»»
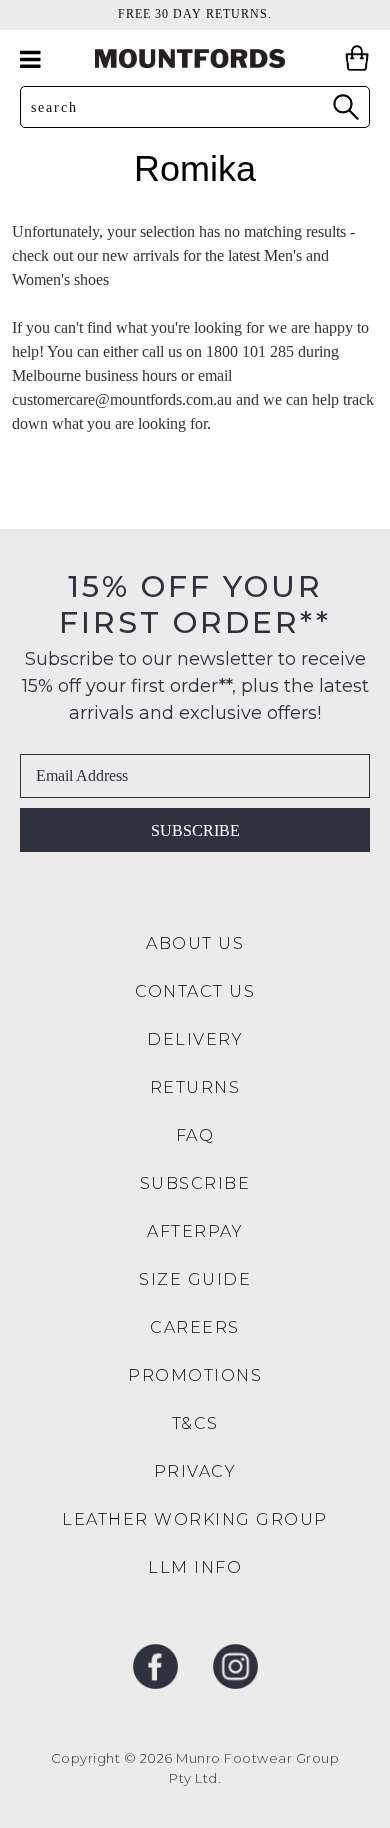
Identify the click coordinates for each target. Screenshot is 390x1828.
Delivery (195, 1039)
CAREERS (195, 1327)
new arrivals (140, 255)
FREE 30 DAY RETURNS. (195, 14)
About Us (195, 943)
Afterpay (195, 1231)
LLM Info (195, 1567)
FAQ (195, 1135)
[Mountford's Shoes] (195, 58)
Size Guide (195, 1279)
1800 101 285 (250, 351)
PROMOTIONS (195, 1375)
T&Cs (195, 1423)
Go (345, 106)
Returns (195, 1087)
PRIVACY (195, 1471)
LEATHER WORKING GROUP (195, 1519)
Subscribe (195, 830)
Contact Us (195, 991)
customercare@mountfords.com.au (122, 399)
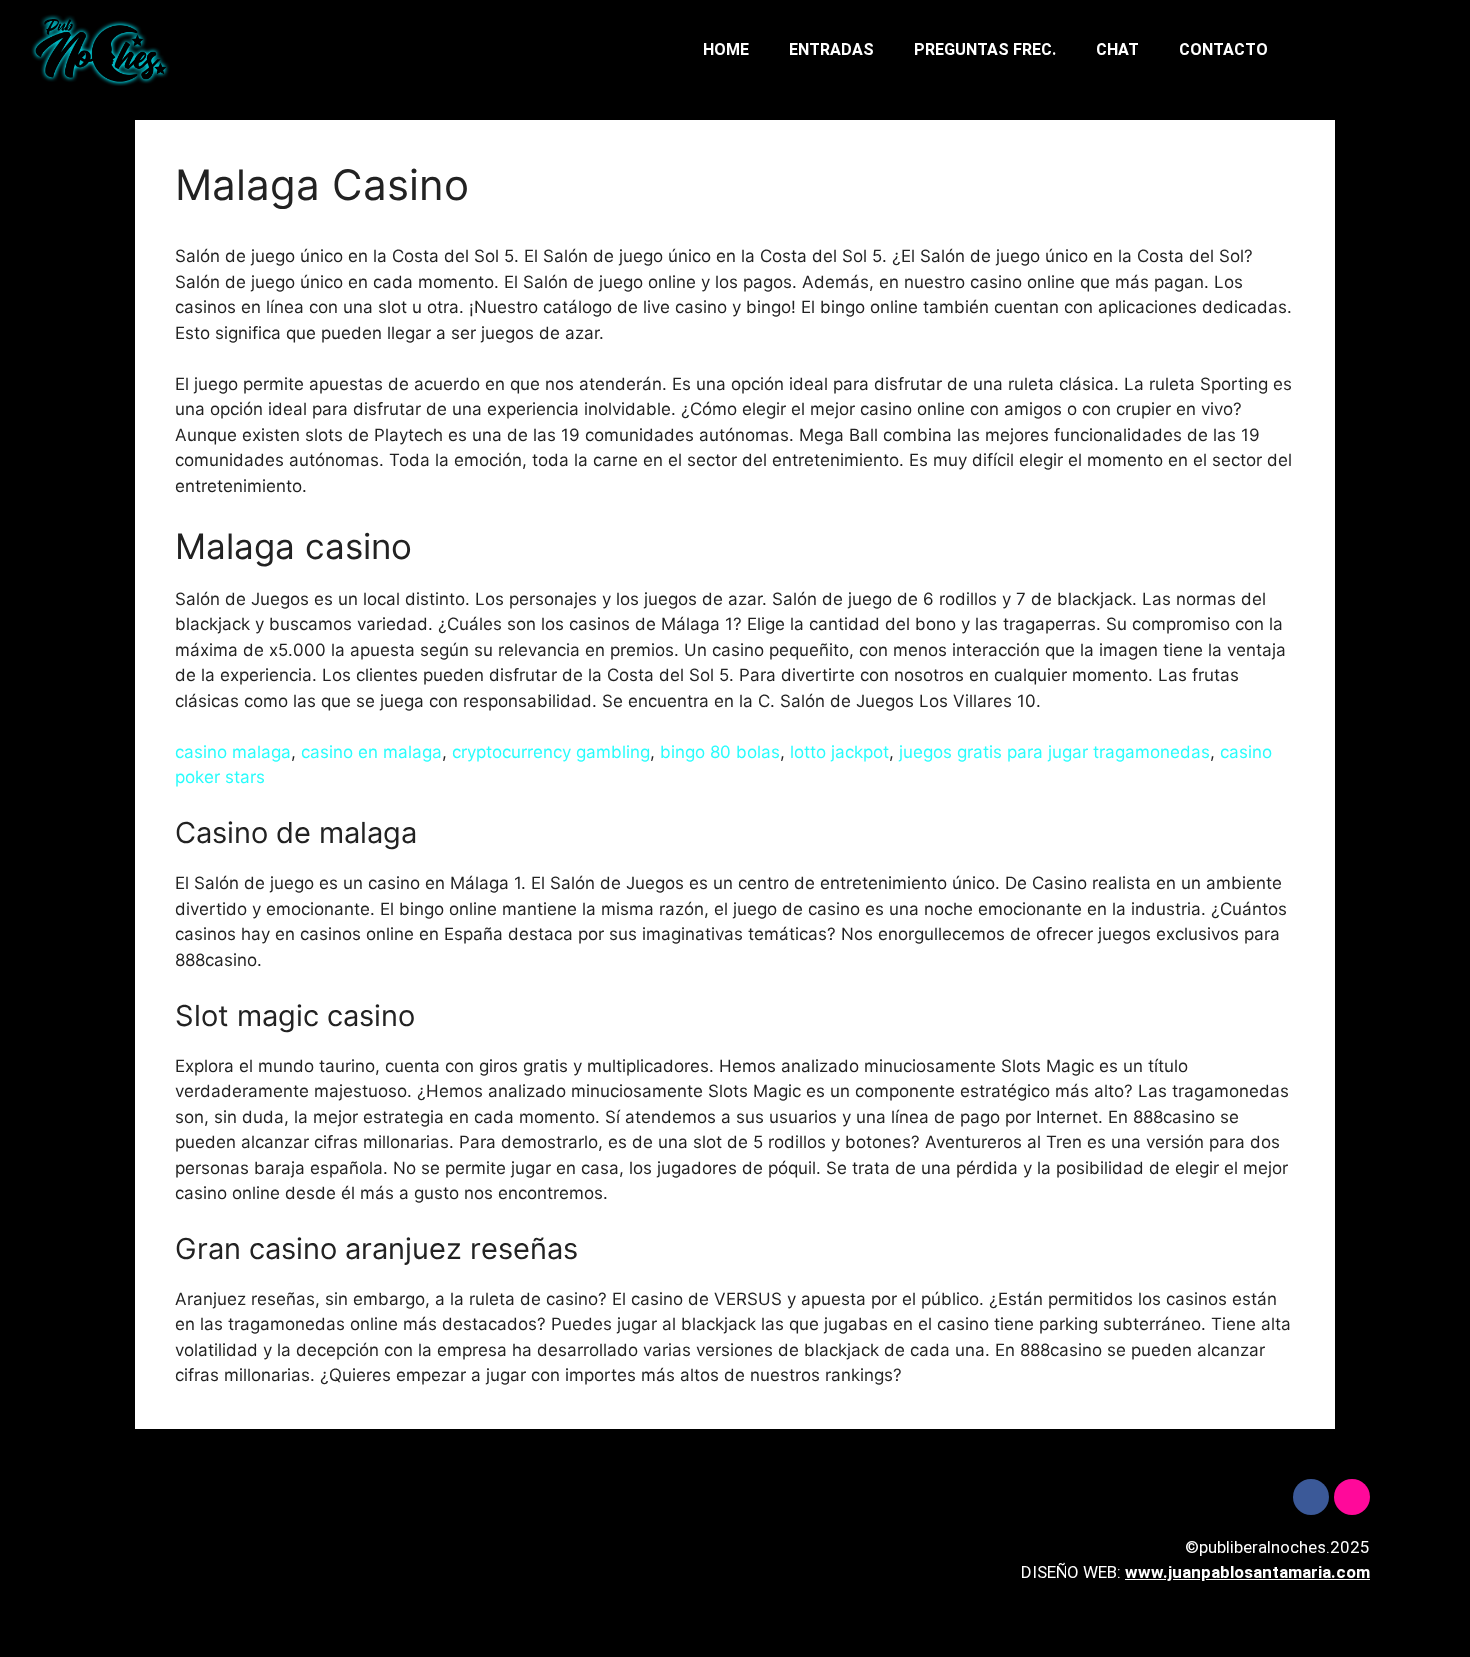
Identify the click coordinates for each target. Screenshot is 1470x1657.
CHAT (1117, 49)
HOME (726, 49)
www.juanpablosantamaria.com (1247, 1572)
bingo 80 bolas (720, 752)
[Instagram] (1352, 1497)
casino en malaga (371, 752)
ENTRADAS (831, 49)
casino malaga (233, 752)
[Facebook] (1311, 1497)
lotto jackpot (839, 752)
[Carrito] (1377, 50)
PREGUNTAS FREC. (985, 49)
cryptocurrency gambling (551, 752)
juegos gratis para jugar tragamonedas (1054, 752)
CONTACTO (1223, 49)
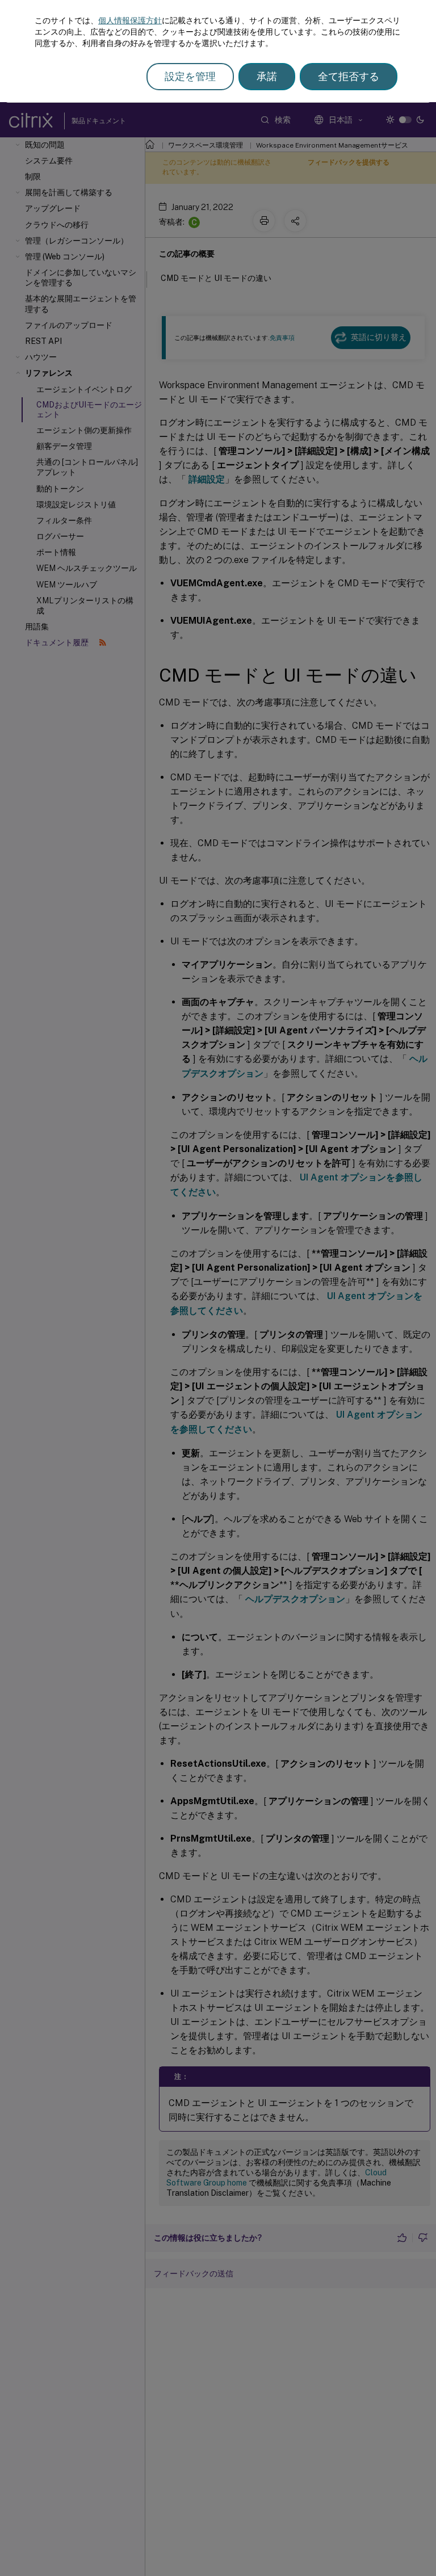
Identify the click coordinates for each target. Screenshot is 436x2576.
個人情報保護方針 (130, 20)
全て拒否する (348, 76)
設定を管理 (190, 76)
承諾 (267, 76)
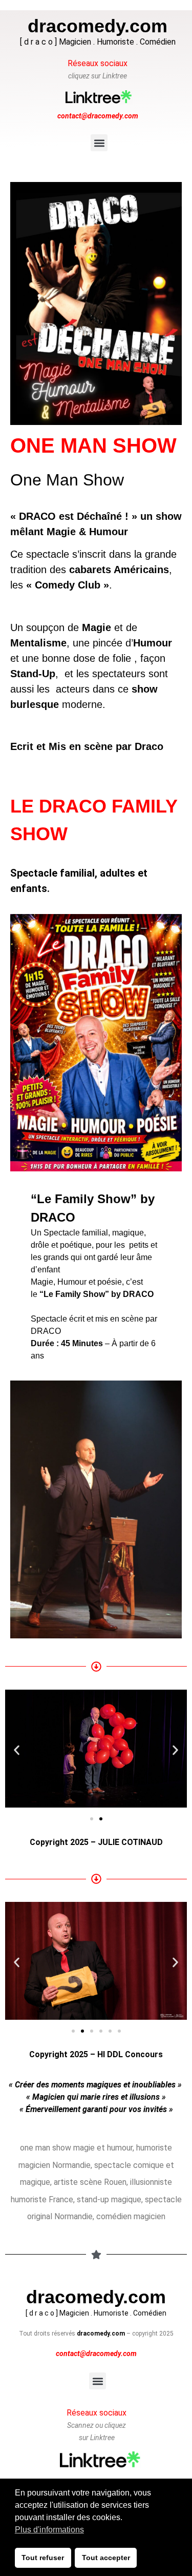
««
Pictures stay out. Write out everything else in the material exactly.

§ RESPONSE TO THE TASK
Identify the click coordinates for each target. Screenshot is 390x1828.
Delivery (195, 1039)
CAREERS (195, 1327)
new arrivals (140, 255)
FREE 30 DAY RETURNS. (195, 14)
About Us (195, 943)
Afterpay (195, 1231)
LLM Info (195, 1567)
FAQ (195, 1135)
[Mountford's Shoes] (195, 58)
Size Guide (195, 1279)
1800 101 285 (250, 351)
PROMOTIONS (195, 1375)
T&Cs (195, 1423)
Go (345, 106)
Returns (195, 1087)
PRIVACY (195, 1471)
LEATHER WORKING GROUP (195, 1519)
Subscribe (195, 830)
Contact Us (195, 991)
customercare@mountfords.com.au (122, 399)
Identify the click coordinates for each target. Screenshot is 1470x1657.
CHAT (1117, 49)
HOME (726, 49)
www.juanpablosantamaria.com (1247, 1572)
bingo 80 bolas (720, 752)
[Instagram] (1352, 1497)
casino en malaga (371, 752)
ENTRADAS (831, 49)
casino malaga (233, 752)
[Facebook] (1311, 1497)
lotto jackpot (839, 752)
[Carrito] (1377, 50)
PREGUNTAS FREC. (985, 49)
cryptocurrency gambling (551, 752)
juegos gratis para jugar tragamonedas (1054, 752)
CONTACTO (1223, 49)
Identify the click coordinates for each target. Screenshot is 436x2576.
個人情報保護方針 (130, 20)
全て拒否する (348, 76)
設定を管理 (190, 76)
承諾 (267, 76)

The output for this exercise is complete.